En août 1939, des archéologues avaient découvert des centaines de fragments d’ivoire de mammouth dans une grotte du sud de l’Allemagne. Il a fallu attendre 40 ans pour qu’ils reconstituent le puzzle : une remarquable sculpture d’homme-lion.
Lego préhistorique
Mis au jour à Hohlenstein-Stadel quelques semaines seulement avant le début de la Seconde guerre mondiale, ces témoignages préhistoriques sont rapidement transférés aux archives du musée d’Ulm, peu de temps avant que les fouilles du site préhistoriques ne soient abandonnées. Si les bombardements alliés détruisent en grande partie la ville allemande, les morceaux d’ivoire sont miraculeusement épargnés.

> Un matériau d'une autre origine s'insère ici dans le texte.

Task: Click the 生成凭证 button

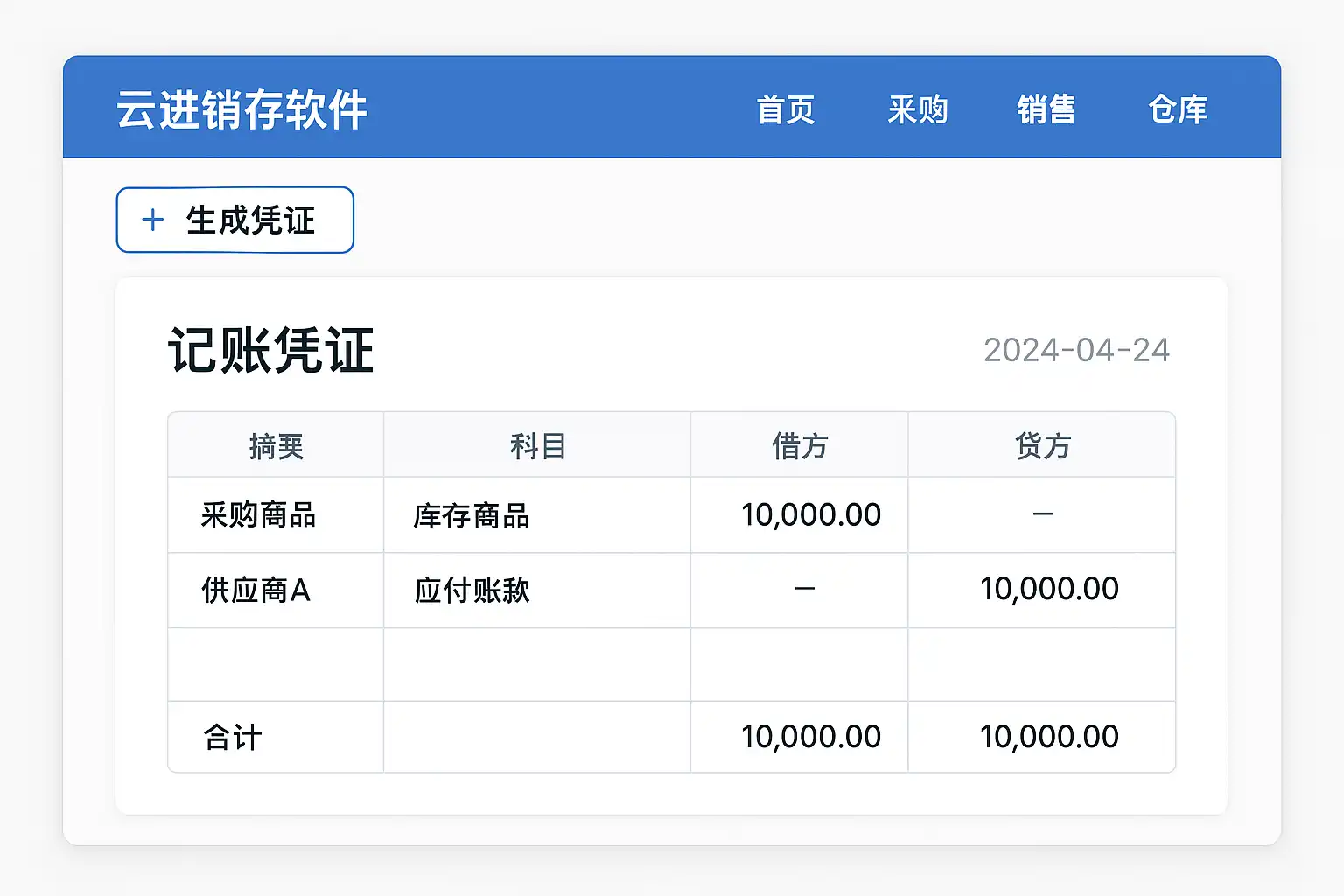Action: (x=234, y=220)
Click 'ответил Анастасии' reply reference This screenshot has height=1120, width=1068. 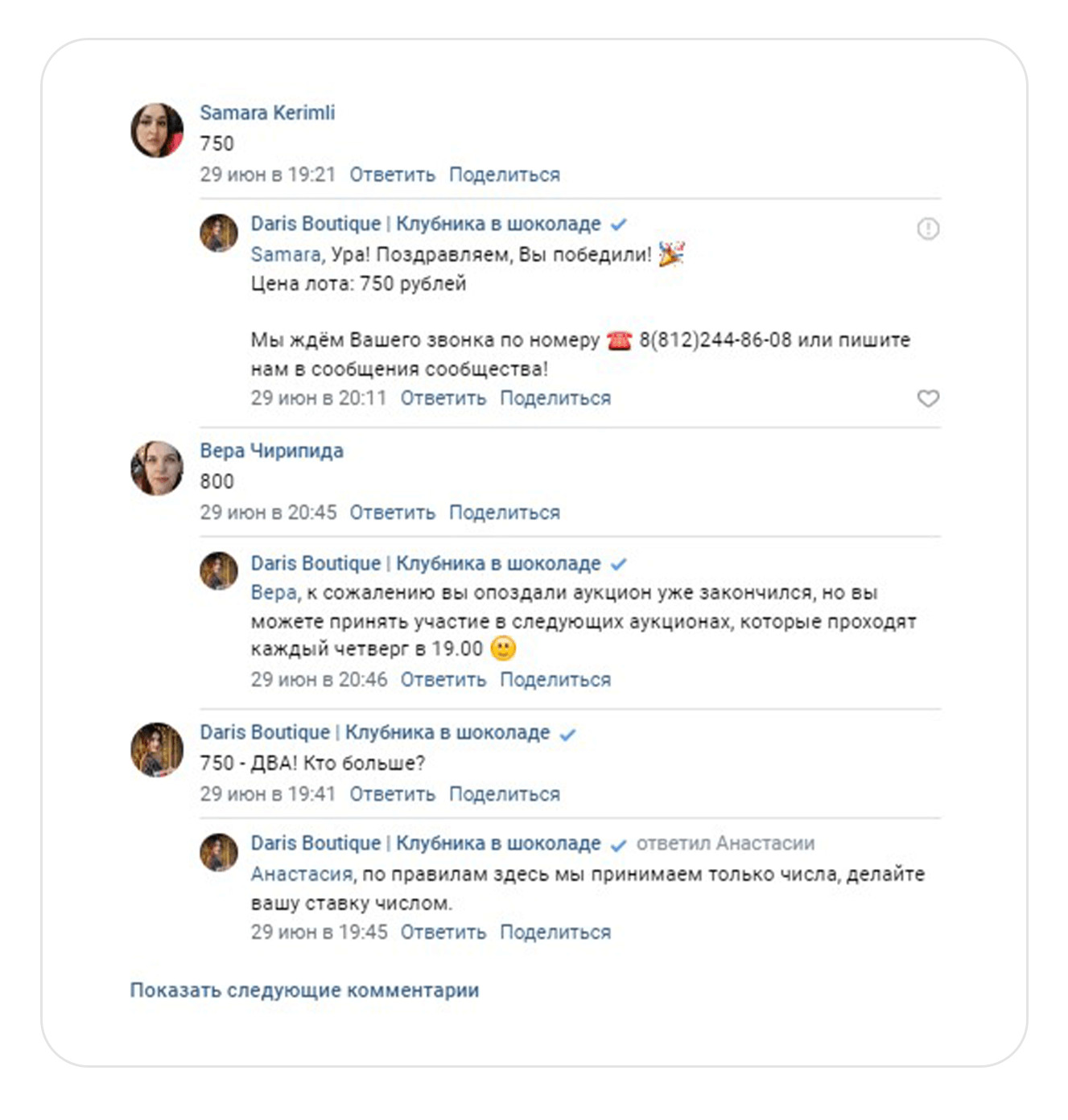(725, 843)
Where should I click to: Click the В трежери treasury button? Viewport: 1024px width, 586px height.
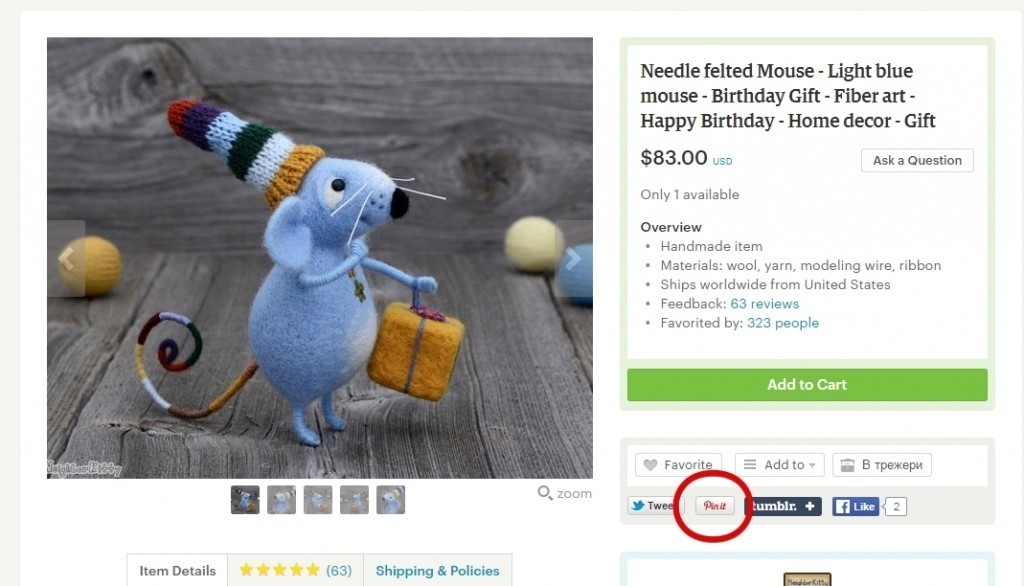pos(882,464)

Ce n’est qu’en 1969 qu’ils bénéficient d’un examen approfondi. À cette époque, l’archéologue Joachim Han se lance dans un travail minutieux de reconstitution, assemblant environ 200 d’entre eux comme un Lego. En 1988, de nouvelles pièces du puzzle sont excavées à Hohlenstein-Stadel, ce qui va permettre d’affiner davantage la silhouette de l’objet.
Connue sous le nom « d’Homme-lion de Hohlenstein-Stadel », la sculpture mesure une trentaine de centimètres de haut et semble représenter, comme son nom l’indique, une créature anthropomorphe à tête de lion.
Les datations de sédiments révèlent que celle-ci a été façonnée il y a environ 40 000 ans, impliquant que le fauve soit un lion des cavernes eurasien (Panthera leo spelaea), qui prospérait alors dans cette partie du globe, et dont les témoignages ont été trouvés jusqu’en Italie.

L’un des plus anciens exemples d’art figuratif connus
Faisant partie des plus anciens exemples figuratifs connus, cette oeuvre constitue un témoignage remarquable de l’expression artistique des humains de l’ère glaciaire et suggère un système de croyances précoce et complexe.
Ce n’est que deux millénaires plus tard que ce type de créations ont commencé à se répandre en Eurasie : une sculpture très similaire, également taillée dans de l’ivoire de mammouth, a notamment été exhumée de la grotte de Hohle Fels, dans le sud-ouest de l’Allemagne.
Si une telle « mode » pourrait refléter une complexification de nos sociétés, caractérisée par le développement et la transmission d’identités visuelles fortes, elle reste indissociable de nombreuses cultures ultérieures du monde entier, suggérant que dans de nombreux cas, nos ancêtres soient parvenus indépendamment aux mêmes concepts figuratifs.
Au cœur de la mythologie égyptienne, les figures mi-homme mi-animal sont également récurrentes dans l’art amérindien.